日銀の長期金利調整、事前通知は困難=早川元理事

2017年4月24日(月)19時08分

[東京 24日 ロイター] - 元日銀理事の早川英男・富士通総研エグゼクティブ・フェローは24日の記者向け勉強会で、日銀のイールドカーブ・コントロール(YCC)政策について、現在「ゼロ%程度」としている長期金利目標の引き上げ条件などを事前に示すことは難しいとし、目標を変更する場合はサプライズ戦略になる可能性を指摘した。

早川氏は、長期金利目標の調整は従来の短期金利と「根本的に異なる」と強調。

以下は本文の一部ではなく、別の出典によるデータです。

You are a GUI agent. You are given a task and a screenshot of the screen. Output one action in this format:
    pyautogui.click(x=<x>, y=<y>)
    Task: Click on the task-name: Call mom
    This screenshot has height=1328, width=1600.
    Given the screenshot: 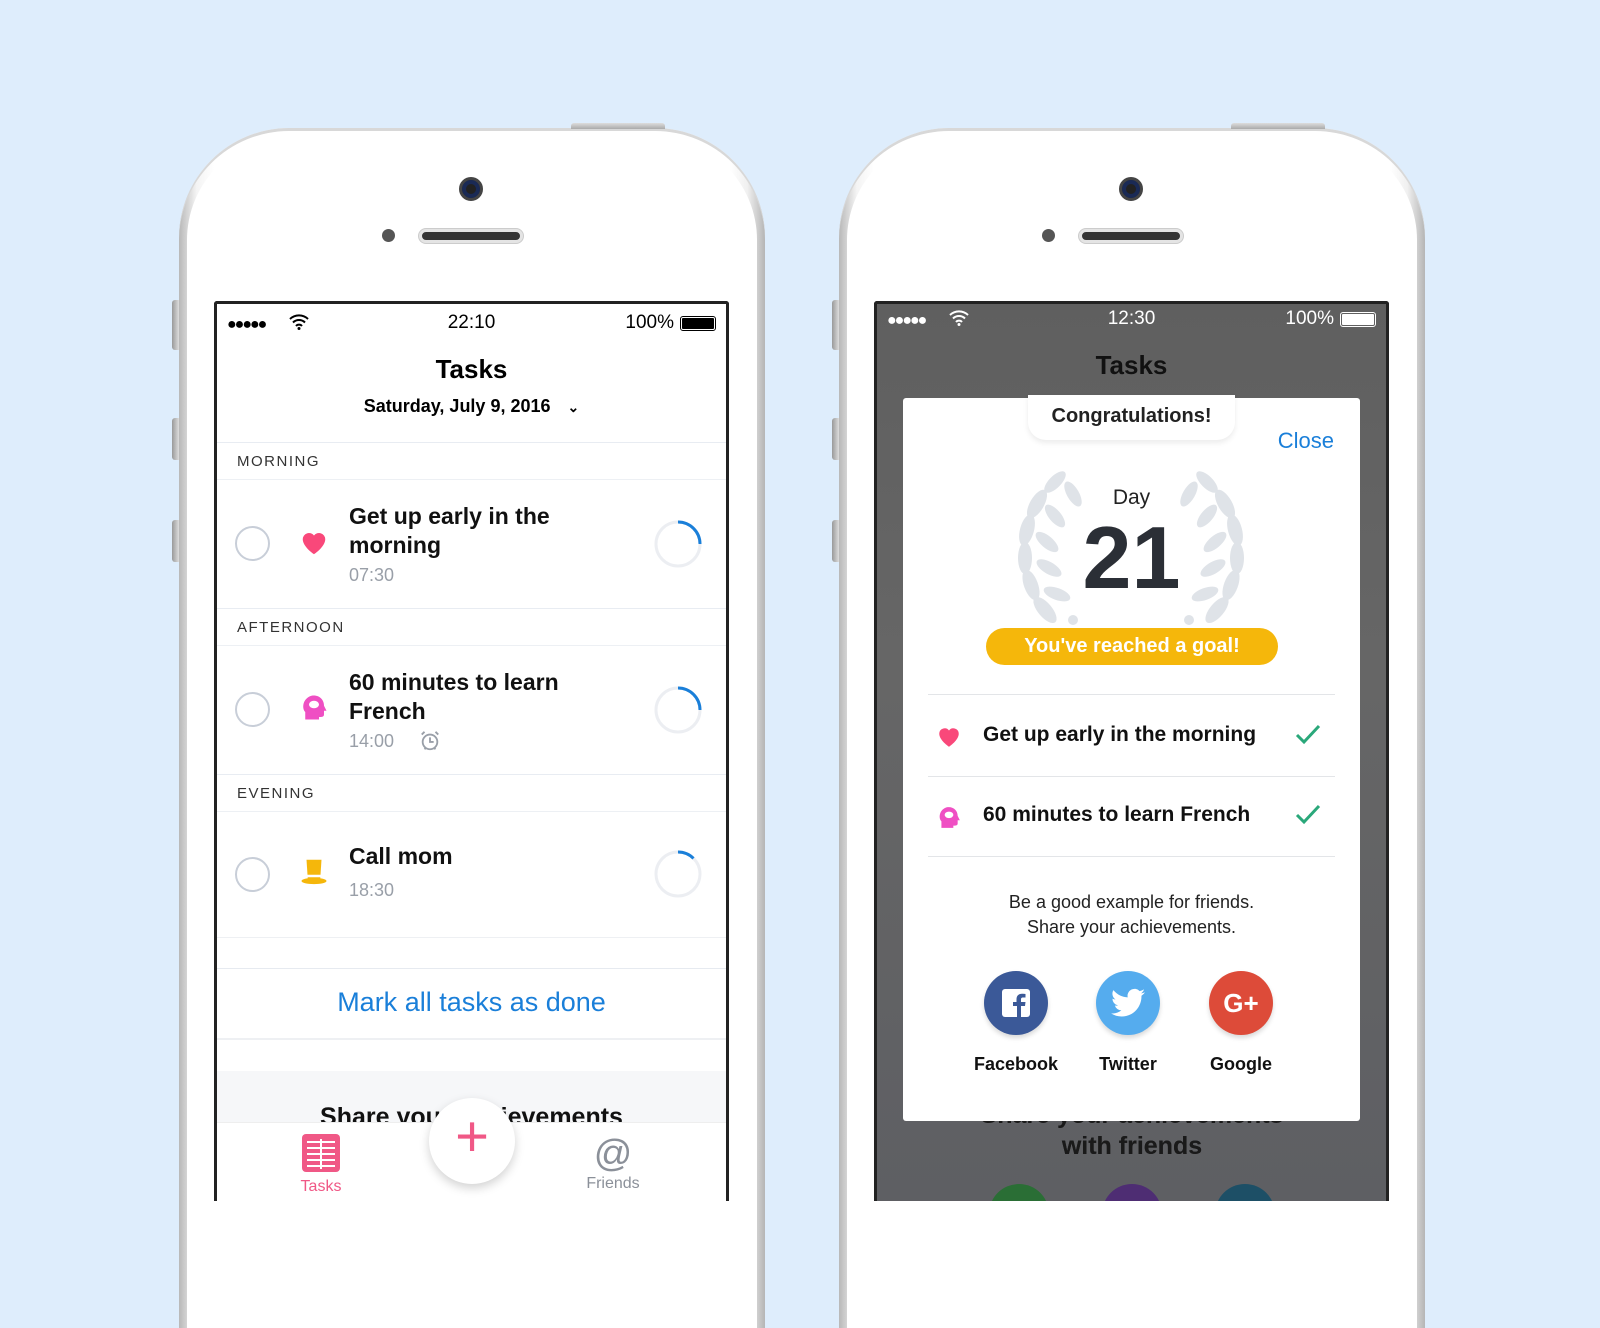 What is the action you would take?
    pyautogui.click(x=401, y=856)
    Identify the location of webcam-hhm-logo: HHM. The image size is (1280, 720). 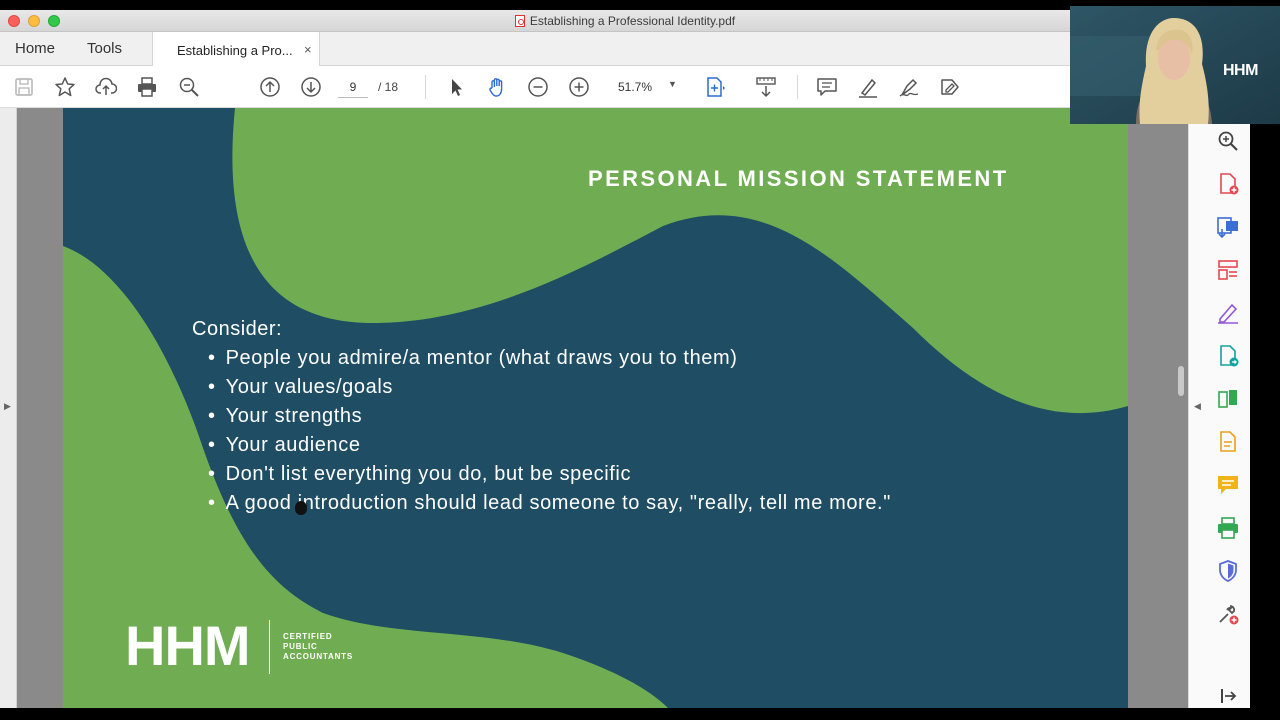
(1240, 70).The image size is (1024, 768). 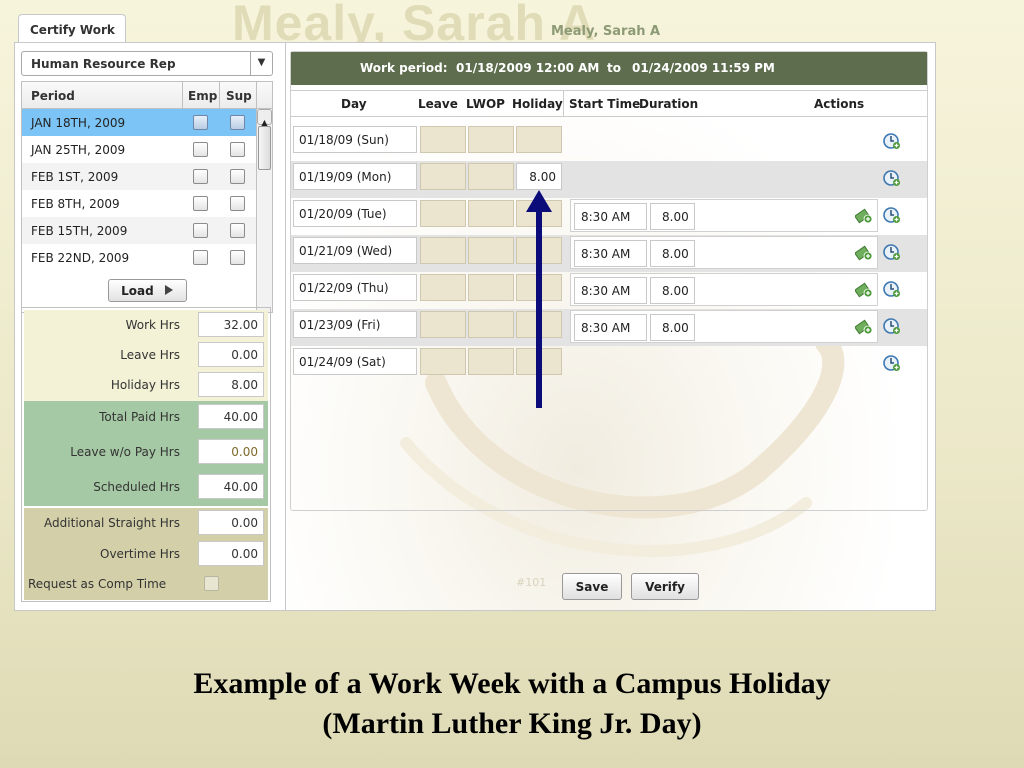 I want to click on period-header: Period, so click(x=53, y=96).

長期金利目標を動かす場合は、債券価格が直接変動することによって「キャピタルゲインまたはキャピタルロスが発生する。それは中央銀行の責任になる」とし、「まして直接的な利害関係者の中に政府・財務省も存在する。非常にやりにくい」と語った。

さらに長期金利目標には、政策変更の条件などを事前に示す「フォワード・ガイダンス」はなじまないとの認識を示した。

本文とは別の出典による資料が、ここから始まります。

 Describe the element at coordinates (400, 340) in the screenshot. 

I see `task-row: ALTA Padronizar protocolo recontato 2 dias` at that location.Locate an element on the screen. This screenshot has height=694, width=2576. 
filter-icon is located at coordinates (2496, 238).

フォワードガイダンスが可能なのは短期金利だけとし、「仮に来月に長期金利を上げるといえば、直ちに動いてしまう」と指摘。長期金利目標の調整は「いったんやめたサプライズに戻るしかない」と語った。

このため長期金利目標を調整する方法として、現行10年としている年限の短期化などで対応することが考えられるとした。

もっとも長期金利目標の調整が議論になるのは「今年後半、1%の物価が見えてきた時」であり、その場合でも、エネルギー価格の変動などを除いた「物価の基調」が「上向いている必要がある」と述べた。

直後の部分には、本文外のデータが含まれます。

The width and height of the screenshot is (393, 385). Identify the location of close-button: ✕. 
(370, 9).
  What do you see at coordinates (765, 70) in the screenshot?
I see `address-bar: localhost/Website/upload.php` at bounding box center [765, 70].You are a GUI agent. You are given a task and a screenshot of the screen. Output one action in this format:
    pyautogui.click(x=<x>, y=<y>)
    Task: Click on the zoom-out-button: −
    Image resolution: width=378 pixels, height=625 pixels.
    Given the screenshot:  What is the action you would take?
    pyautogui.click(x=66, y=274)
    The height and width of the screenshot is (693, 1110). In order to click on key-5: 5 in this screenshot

早川氏は、金融緩和策からの出口局面において、当座預金の超過準備に対する付利の引き上げなどで「(日銀は)年間数兆円オーダー」の巨額損失を抱えるとし、早急に損失額の試算を公表すべきと主張した。

また、日銀財務の健全性を確保するために、政府が税金によって損失を穴埋めすることは「政治的に許されない」とし、当座預金の法定準備率の引き上げによって「金融機関への利払いを圧縮すると考えるのが常識的」と語った。